Il raggiungimento di questo obiettivo presuppone tuttavia la fondazione dell’Unione europea, perché è impensabile che le decisioni di grande rilievo, che sono indispensabili per conseguire l’Unione economico-monetaria, possano essere assunte senza una effettiva partecipazione delle forze politiche e sociali e senza una adeguata capacità di governo a livello europeo. È quindi giusto che anche in Gran Bretagna il dibattito in corso sulla riforma delle politiche comuni si colleghi sempre di più al dibattito, non ancora pienamente sviluppato, sulla riforma delle istituzioni. E opportunamente Pinder, dopo aver ricordato il contributo dato dai federalisti inglesi intorno agli anni ‘40, e dopo aver rilevato che una teoria federalista oggi dovrebbe mostrare « quali strumenti minimi siano necessari per la gestione dell’economia nella Comunità nello stadio attuale di integrazione dei mercati, quali cambiamenti minimi siano necessari nelle istituzioni comunitarie per assicurare l’uso adeguato di quegli strumenti, e in quali condizioni si possano trasferire alla Comunità gli strumenti e si possa realizzare la riforma istituzionale », conclude affermando che « una di tali condizioni è una chiara riflessione su questo tema. Si deve sperare che gli intellettuali inglesi siano capaci di emulare, sotto questo profilo, i loro predecessori di quarant’anni fa ».[12]
 
Alberto Majocchi


[1]Su questo punto si veda, in questo numero della Rivista: C. Kimber, La nascita di Federal Union, pp. 206-213.

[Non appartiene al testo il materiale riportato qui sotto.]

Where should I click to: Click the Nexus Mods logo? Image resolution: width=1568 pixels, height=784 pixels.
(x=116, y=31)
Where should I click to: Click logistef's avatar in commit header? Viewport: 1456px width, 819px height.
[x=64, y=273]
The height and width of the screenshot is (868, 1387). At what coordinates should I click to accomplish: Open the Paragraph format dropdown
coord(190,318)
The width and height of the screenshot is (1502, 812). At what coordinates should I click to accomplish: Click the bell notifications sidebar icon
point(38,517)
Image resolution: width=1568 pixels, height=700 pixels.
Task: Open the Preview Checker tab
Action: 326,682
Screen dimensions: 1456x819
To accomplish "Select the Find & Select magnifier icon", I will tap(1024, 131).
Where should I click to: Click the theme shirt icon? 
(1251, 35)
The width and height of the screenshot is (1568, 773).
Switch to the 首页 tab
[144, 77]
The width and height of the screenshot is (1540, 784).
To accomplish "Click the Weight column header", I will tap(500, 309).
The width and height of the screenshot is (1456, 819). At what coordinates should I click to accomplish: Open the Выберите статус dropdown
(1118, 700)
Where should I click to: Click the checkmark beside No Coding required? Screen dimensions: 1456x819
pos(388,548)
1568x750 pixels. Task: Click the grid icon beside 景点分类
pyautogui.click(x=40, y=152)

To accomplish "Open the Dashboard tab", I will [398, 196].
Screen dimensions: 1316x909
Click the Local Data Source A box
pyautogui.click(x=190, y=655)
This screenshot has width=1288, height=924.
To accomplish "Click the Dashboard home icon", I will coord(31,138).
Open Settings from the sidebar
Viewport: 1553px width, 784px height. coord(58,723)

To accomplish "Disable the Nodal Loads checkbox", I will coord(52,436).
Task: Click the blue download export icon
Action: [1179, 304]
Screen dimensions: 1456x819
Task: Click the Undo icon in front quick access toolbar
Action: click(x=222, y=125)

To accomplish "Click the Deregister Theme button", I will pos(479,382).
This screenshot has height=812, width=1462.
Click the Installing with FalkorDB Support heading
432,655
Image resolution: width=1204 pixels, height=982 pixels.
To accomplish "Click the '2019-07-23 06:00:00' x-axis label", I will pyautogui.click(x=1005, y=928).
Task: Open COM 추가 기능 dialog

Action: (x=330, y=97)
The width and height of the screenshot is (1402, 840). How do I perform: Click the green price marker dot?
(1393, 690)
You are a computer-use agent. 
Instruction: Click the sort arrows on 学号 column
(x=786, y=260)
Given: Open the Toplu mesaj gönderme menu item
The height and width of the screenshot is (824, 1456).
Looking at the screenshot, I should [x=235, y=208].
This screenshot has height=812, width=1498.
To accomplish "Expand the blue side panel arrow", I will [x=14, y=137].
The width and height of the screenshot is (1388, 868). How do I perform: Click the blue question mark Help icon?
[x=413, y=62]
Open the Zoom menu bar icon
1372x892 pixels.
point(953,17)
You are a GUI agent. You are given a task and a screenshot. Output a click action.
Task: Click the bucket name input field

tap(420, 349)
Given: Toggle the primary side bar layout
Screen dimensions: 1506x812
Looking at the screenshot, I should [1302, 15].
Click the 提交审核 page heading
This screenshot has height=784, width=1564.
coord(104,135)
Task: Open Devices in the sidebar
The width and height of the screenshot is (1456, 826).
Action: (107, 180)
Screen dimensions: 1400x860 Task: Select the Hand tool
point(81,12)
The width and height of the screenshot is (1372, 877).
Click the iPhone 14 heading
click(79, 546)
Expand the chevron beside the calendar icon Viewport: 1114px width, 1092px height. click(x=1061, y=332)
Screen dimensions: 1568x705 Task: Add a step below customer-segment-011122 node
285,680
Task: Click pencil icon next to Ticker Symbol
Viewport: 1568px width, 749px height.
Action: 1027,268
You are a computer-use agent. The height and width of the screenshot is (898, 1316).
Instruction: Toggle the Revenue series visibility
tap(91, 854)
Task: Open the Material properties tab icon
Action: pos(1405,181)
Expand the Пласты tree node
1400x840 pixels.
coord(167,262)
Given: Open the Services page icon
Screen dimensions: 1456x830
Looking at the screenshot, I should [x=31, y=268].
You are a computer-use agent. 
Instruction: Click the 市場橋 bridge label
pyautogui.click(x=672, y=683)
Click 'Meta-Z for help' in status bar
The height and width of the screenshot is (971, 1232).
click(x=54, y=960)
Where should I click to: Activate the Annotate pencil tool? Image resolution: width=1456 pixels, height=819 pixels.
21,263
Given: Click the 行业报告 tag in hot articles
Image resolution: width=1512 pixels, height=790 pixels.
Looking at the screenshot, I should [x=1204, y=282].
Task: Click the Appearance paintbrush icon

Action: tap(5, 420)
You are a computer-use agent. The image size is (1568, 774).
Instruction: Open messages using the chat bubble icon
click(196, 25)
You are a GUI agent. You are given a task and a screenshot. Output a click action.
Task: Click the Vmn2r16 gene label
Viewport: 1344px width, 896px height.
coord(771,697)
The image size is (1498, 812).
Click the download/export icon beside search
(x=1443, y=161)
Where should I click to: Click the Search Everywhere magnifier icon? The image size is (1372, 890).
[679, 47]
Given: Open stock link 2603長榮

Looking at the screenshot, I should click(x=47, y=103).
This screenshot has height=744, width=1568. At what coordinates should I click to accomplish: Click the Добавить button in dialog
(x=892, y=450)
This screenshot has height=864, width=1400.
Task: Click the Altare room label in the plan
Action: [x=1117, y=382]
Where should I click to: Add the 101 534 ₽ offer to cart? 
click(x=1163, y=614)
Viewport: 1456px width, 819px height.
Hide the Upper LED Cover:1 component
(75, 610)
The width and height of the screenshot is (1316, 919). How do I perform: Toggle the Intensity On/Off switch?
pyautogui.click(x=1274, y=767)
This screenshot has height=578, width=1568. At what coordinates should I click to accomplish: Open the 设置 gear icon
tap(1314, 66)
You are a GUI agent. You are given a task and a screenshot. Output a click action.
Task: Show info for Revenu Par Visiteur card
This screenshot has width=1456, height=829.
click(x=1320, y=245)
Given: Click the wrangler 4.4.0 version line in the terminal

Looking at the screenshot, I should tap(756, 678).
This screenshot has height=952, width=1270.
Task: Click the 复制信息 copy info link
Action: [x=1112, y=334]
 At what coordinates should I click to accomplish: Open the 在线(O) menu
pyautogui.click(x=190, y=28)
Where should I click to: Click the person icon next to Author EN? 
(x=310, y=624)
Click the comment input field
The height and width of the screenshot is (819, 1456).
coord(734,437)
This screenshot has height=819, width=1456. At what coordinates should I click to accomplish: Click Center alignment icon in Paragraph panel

[2]Cfr. R. Jenkins (ed.), Britain and the EEC, Macmillan, London, 1983; A.M. El-Agraa (ed.), Britain Within the European Community. The Way Forward, Macmillan, London, 1983.
[3]Cfr. F.S. Northedge, Britain and the EEC: Past and Present, in R. Jenkins, cit., p. 20.
[4]Cfr. L. Dehio, Gleichgewicht oder Hegemonie, Scherpe, Krefeld, 1948.
[5]Questa espressione, che indica come i cittadini possano scegliere localizzazioni diverse tenendo conto anche delle scelte che si manifestano attraverso il bilancio pubblico, è stata inizialmente introdotta da C.M. Tiebout, « A Pure Theory of Local Government Expenditure », in Journal of Political Economy, ottobre 1956.
[6]Cfr. F.S. Northedge, cit., p. 24.
[7]Cfr. M. Albertini, L’integrazione europea e altri saggi, Il Federalista, Pavia 1965, p. 89.
[8]Cfr. K. Hartley, EC Defence Policy. in A.M. El-Agraa, cit., pp. 306 segg.
[9]Cfr. R. Morgan, Political Cooperation in Europe, in R. Jenkins, cit., pp. 238-240.
[10]Per un’efficace ed analitica valutazione di questi aspetti positivi si veda, in particolare: A.M. El-Agraa, Has Membersbip of the EEC Been a Disaster for Britain?, in A.M. El-Agraa, cit., pp. 319 segg.
[11]Cfr. J. Pinder, History, Politics and Institutions of the EC, in A.M. El-Agraa, cit., p. 37.
[12]Cfr. J. Pinder, The Political Institutions of the EEC: Functions and Future, in R. Jenkins, cit., p. 227.